**Passage**:
━━━

Alec Newman is talking homecomings, a gloriously lyrical tale of lost connections, bonds re-forged and unearthing buried roots.

It's a story which deserves a roaring fire and a nursed whisky or two. Instead, however, we are in the green room of BBC's Waterloo Road set, lounging on an ageing sofa, the intermittent hiss of a kettle in the background. The smell of fresh paint lingers in the air, slightly incongruous against the scuffed red and white linoleum underfoot. Out of the window, behind Newman's head, you can see over the chimney pots of Greenock to the Firth of Clyde beyond.

The actor, who was born in Glasgow but moved to Berkshire aged four, is speaking about a recent road trip with his father. He smiles softly, eyes twinkling. "I'm staying just up the road from where my father lived in Finnieston when he was a baby," he says. "He came to visit me and we ended up doing this impromptu tour in the car. He pointed everything out: 'See that Tesco there? That used to be a picture house. That's the Italian cafe where my brother would take me when I'd been good. That's the church where I went to the Boys Brigade.' He went into this weird trance as we drove round.

━━━

**Task objective**:
From the Alec Newman piece above, please list each place his father points out during the car tour.

**Input data**:
━━━

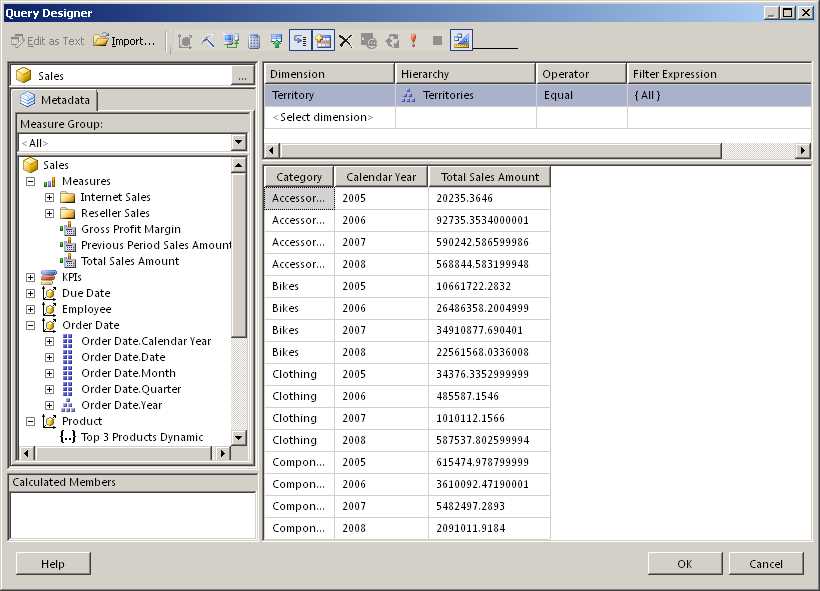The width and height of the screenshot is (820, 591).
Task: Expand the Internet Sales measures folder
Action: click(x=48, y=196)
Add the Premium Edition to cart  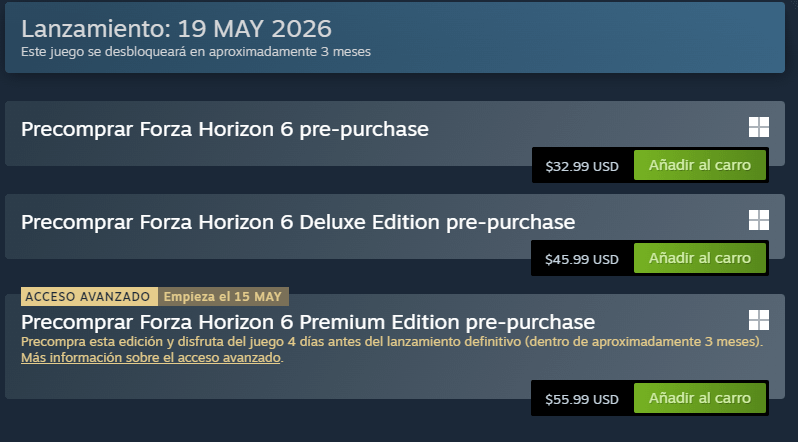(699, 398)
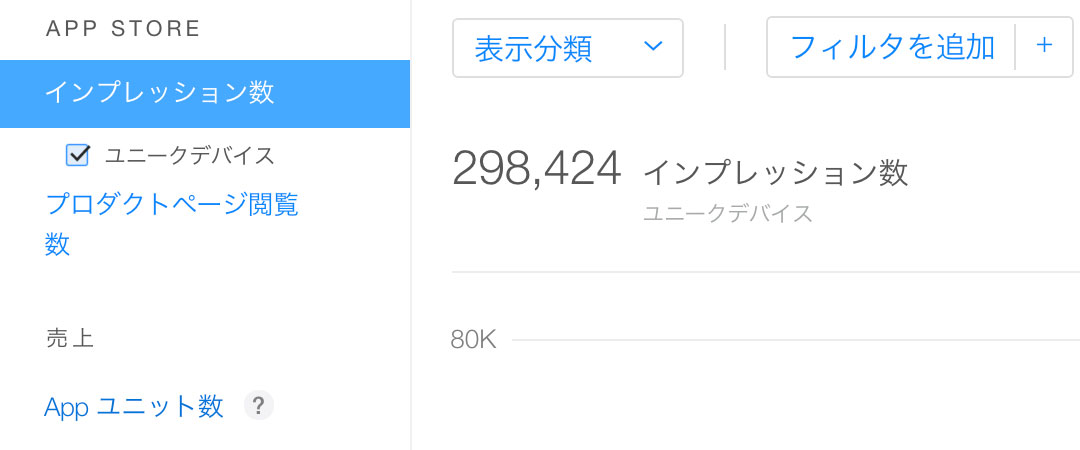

━━━

**Response to this exercise**:
- The Tesco, which used to be a picture house
- The Italian cafe where his brother would take him when he'd been good
- The church where he went to the Boys Brigade